I’m less sure about training the “inspiring leader.” I think you can absolutely become a better public speaker, which, like many things, gets better with practice. And I think it’s important for leaders to cultivate that skill. But inspirational public speaking is 90% message and 10% delivery. One question I ask often: “what’s the core narrative behind this work? Why should this matter to someone who is not you? How does this become a story of problems and outcomes and less about technical detail?”

An inflection point for me was when I realized that all of the best talks / podcast interviews / etc I’ve ever heard were stories. Inspiring leaders are storytellers, and even your frontend JavaScript build library upgrade has a compelling story. And that story is not a retelling of the Jira tickets, but rather the story of the before and after. What were the unexpected learnings? What were the hardest parts? That’s what stays with people.

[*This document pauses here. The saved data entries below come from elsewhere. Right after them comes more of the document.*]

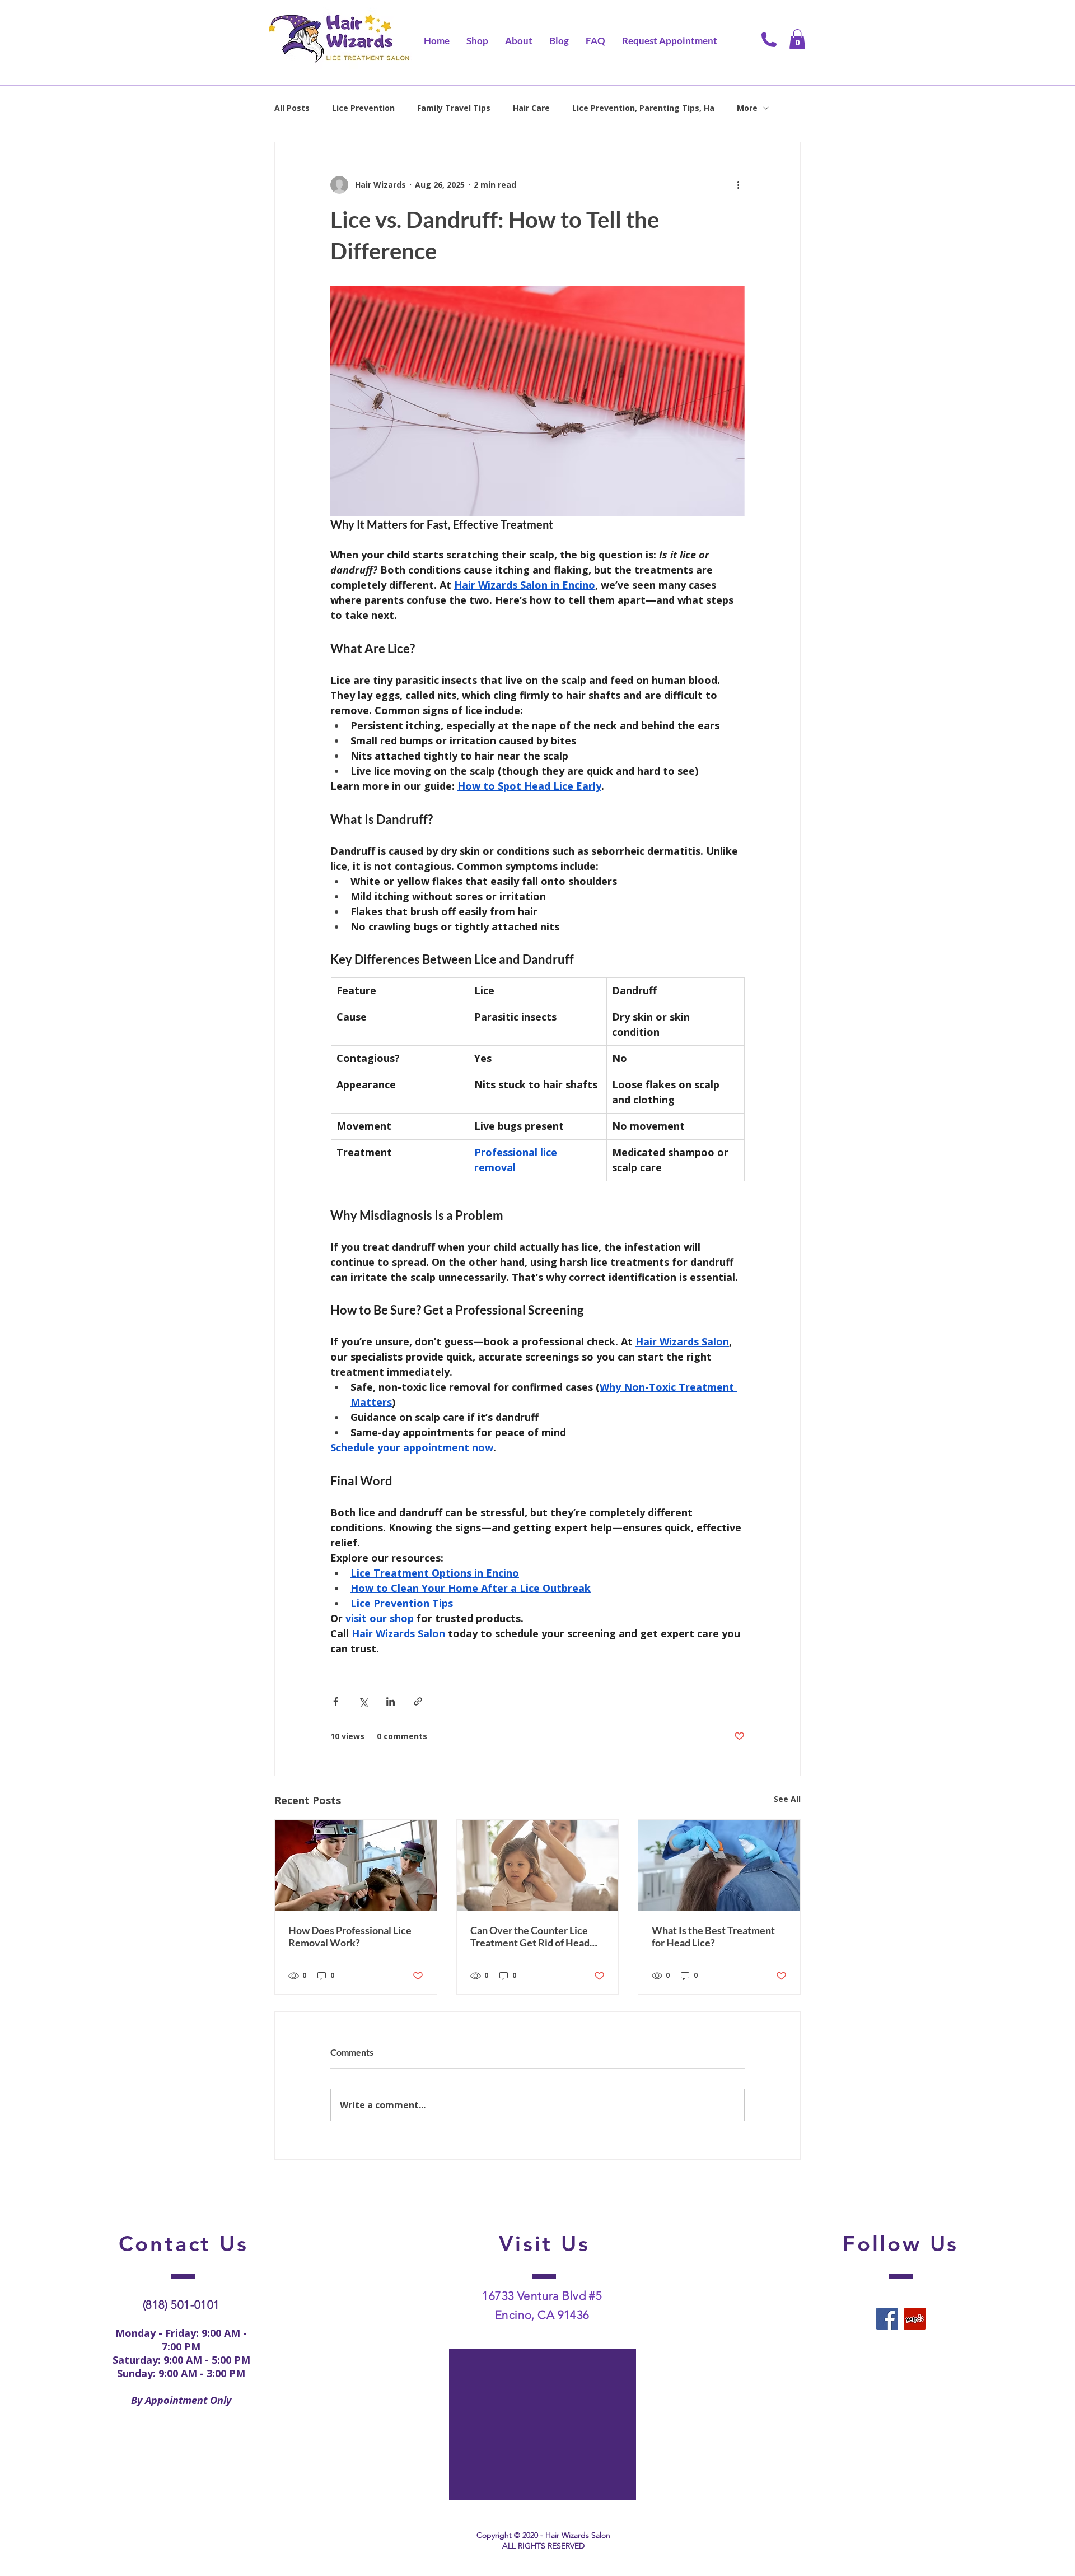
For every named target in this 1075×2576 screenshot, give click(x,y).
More (747, 108)
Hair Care (531, 108)
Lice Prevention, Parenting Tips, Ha (643, 108)
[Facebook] (887, 2319)
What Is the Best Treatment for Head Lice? (713, 1936)
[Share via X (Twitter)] (363, 1701)
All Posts (292, 108)
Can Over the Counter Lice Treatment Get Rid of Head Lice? (530, 1936)
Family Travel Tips (453, 108)
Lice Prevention (363, 108)
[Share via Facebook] (335, 1701)
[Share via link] (418, 1701)
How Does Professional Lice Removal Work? (350, 1936)
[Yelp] (915, 2319)
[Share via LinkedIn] (390, 1701)
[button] (797, 39)
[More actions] (738, 185)
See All (787, 1799)
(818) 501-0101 (181, 2305)
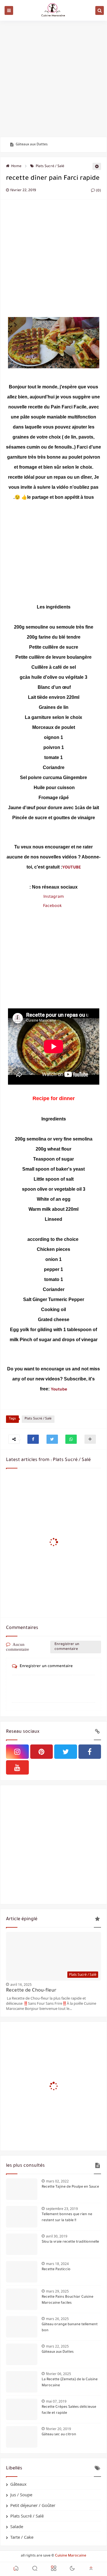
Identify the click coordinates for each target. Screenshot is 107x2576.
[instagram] (17, 1751)
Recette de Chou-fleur (31, 1991)
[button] (33, 1439)
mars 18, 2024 (57, 2263)
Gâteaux (18, 2484)
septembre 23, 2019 (62, 2208)
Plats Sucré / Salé (50, 167)
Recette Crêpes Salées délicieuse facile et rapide (69, 2410)
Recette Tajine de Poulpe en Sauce (70, 2187)
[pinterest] (41, 1751)
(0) (98, 191)
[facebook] (89, 1751)
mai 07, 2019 (56, 2401)
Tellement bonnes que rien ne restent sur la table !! (67, 2218)
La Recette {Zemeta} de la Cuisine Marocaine (70, 2383)
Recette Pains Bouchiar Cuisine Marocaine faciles (67, 2300)
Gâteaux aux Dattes (32, 145)
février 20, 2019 (58, 2428)
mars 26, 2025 (57, 2318)
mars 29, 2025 (57, 2291)
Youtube (59, 1390)
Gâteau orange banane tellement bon (70, 2328)
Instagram (53, 897)
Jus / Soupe (21, 2494)
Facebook (52, 906)
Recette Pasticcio (56, 2270)
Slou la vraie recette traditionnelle (70, 2242)
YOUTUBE (71, 868)
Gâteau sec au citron (59, 2435)
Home (16, 167)
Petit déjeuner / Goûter (32, 2505)
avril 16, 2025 (21, 1984)
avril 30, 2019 (56, 2236)
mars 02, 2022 (57, 2181)
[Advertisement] (53, 78)
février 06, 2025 (58, 2373)
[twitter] (65, 1751)
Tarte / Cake (21, 2537)
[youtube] (17, 1767)
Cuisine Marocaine (70, 2556)
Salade (16, 2526)
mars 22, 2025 (57, 2346)
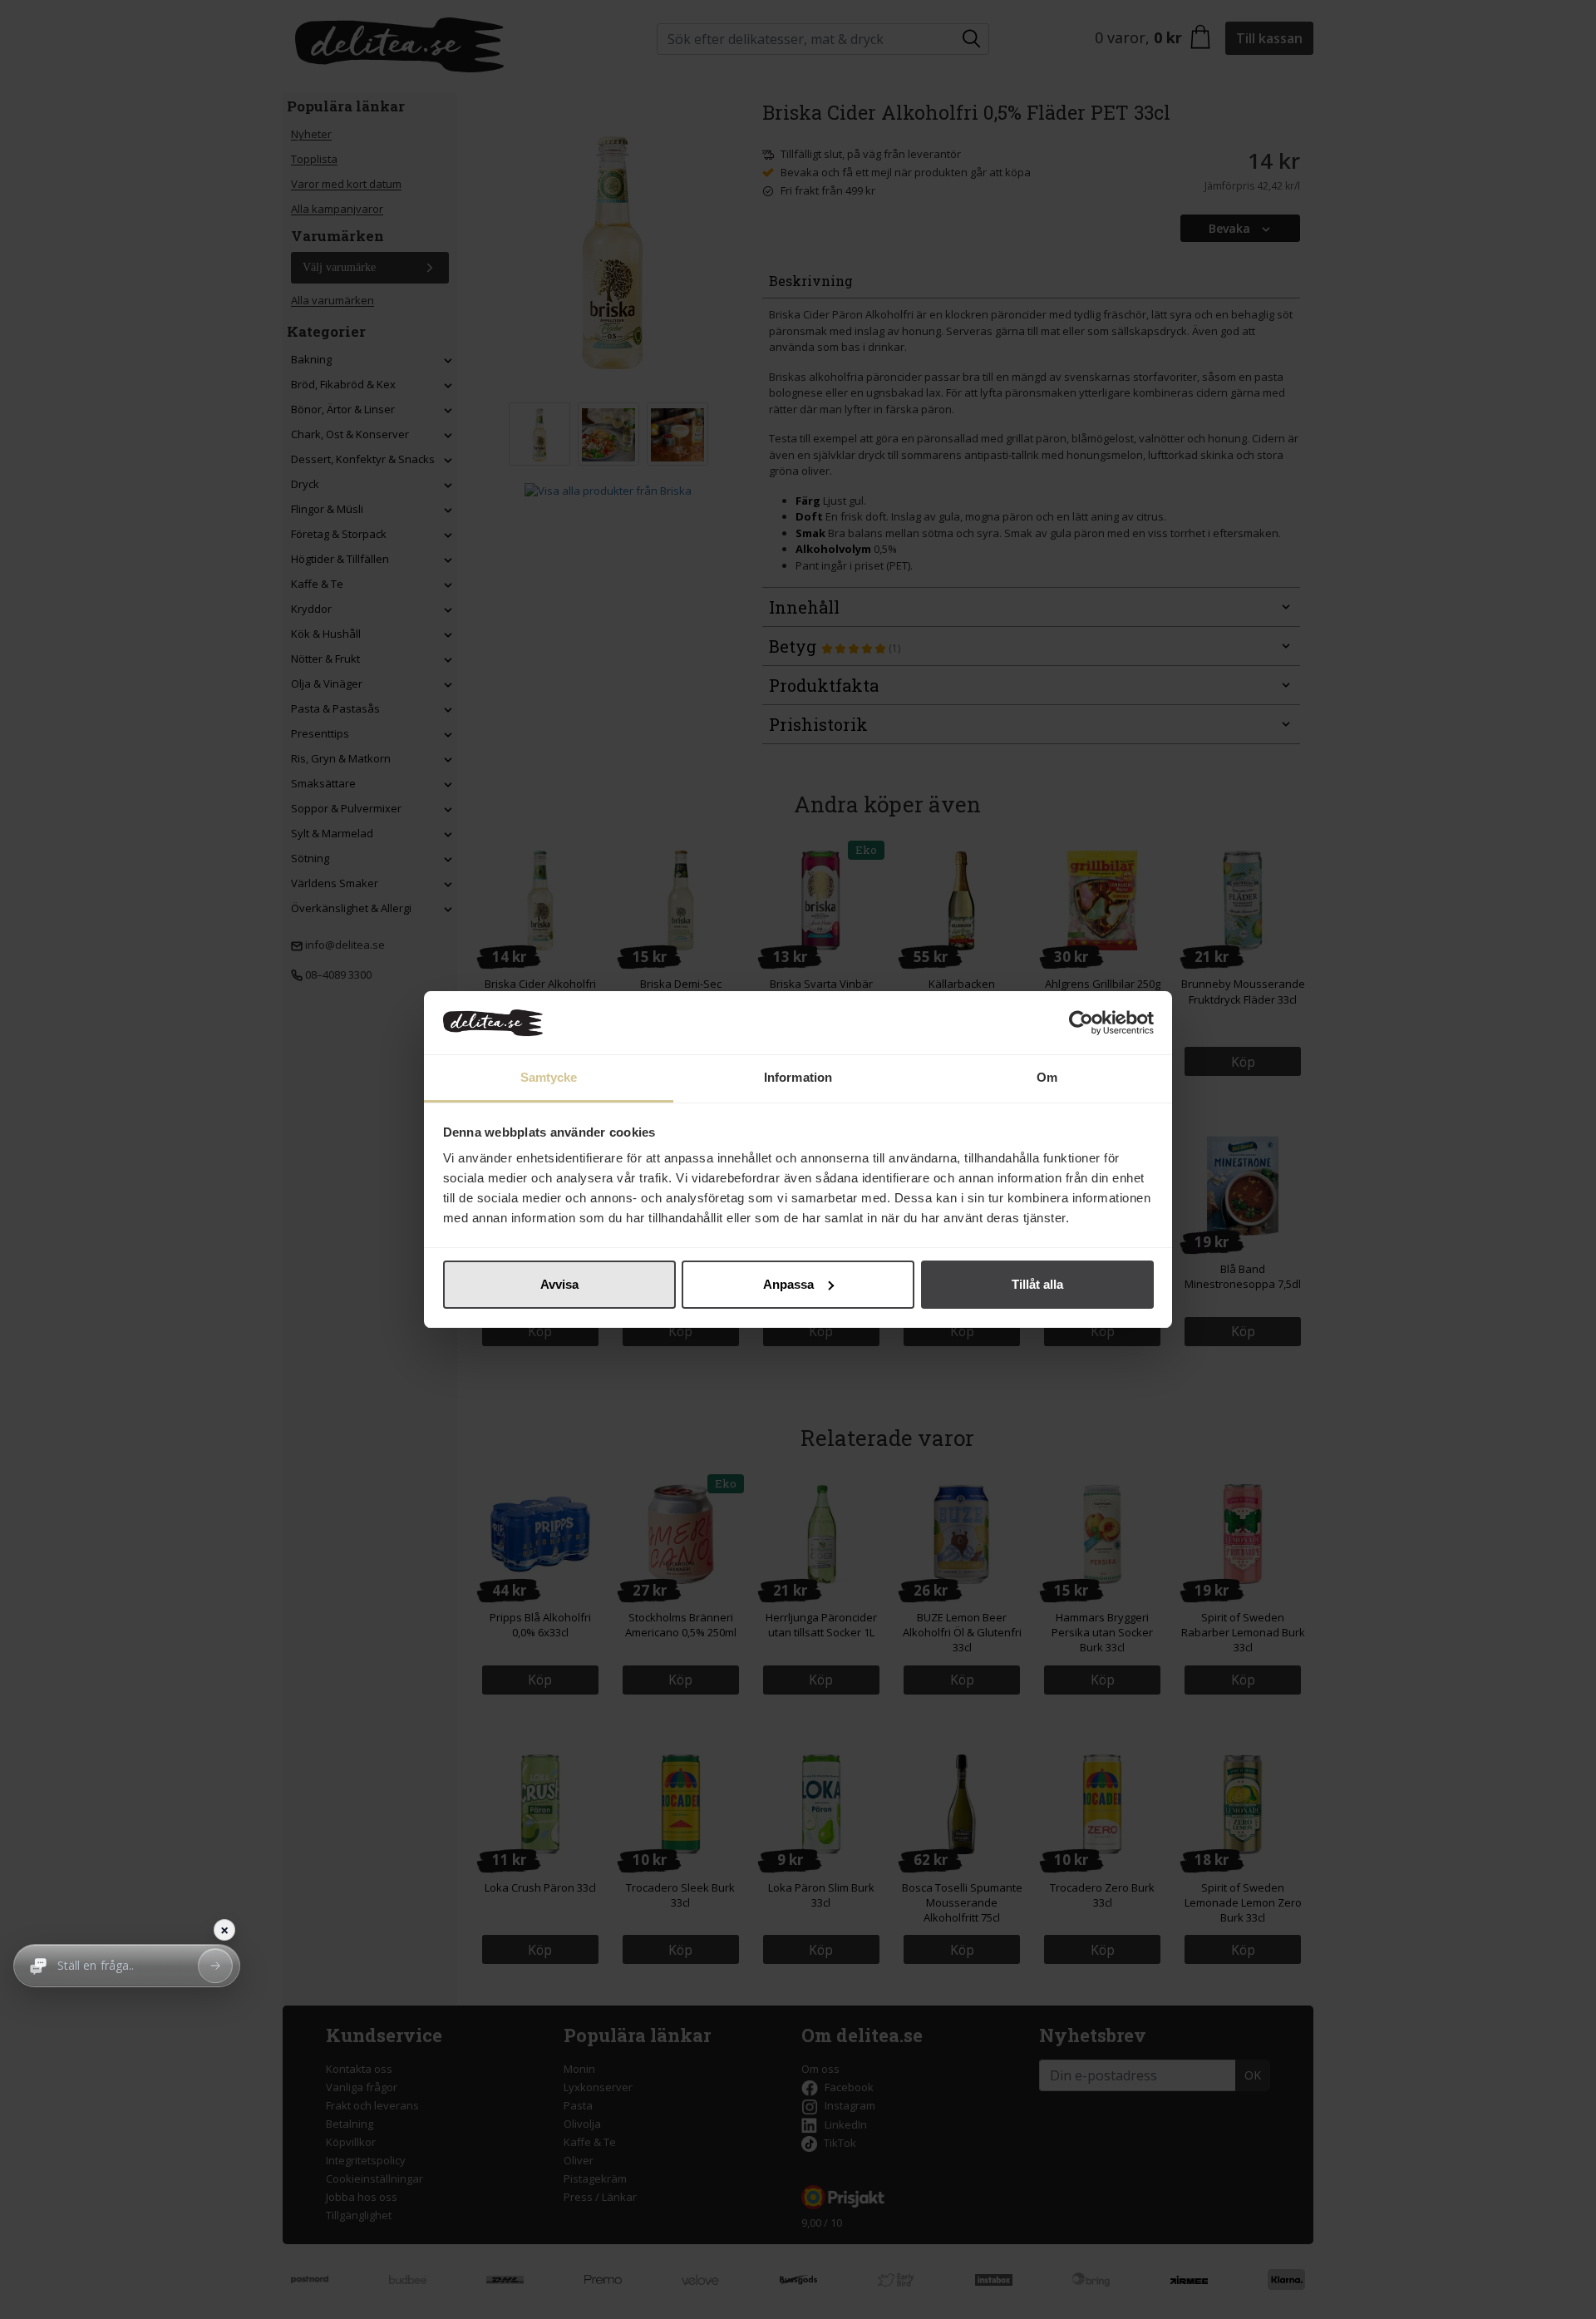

I like the Galloway quote because it succinctly identifies the two aspirational qualities I often find myself admiring in others: the ability to stand up in front of a group of people and rally their enthusiasm behind shared goals/values, and the ability to scale execution across people and teams with a carrot and not a stick. Thinking about these two qualities helps me frame my own work by thinking about how I conduct myself, what I say yes to, and how I find opportunities for those who report to me.

Footnotes

  1. This isn’t a verbatim quote. I’ve taken some liberties in editing words/phrases in the interest of coherence, but it’s close and captures his intentions. 

  2. There is a bunch of nuance to effective slides that I find unintuitive and didn’t even think about until I became an experienced conference speaker. The cadence of slide transitions, the use of effective imagery, not making too many jokes or using too many memes (humor is tough), etc. When you see a dynamite presentation I promise it’s not an accident. That speaker has put a lot of time, thought and anguish into narrative, content, and delivery.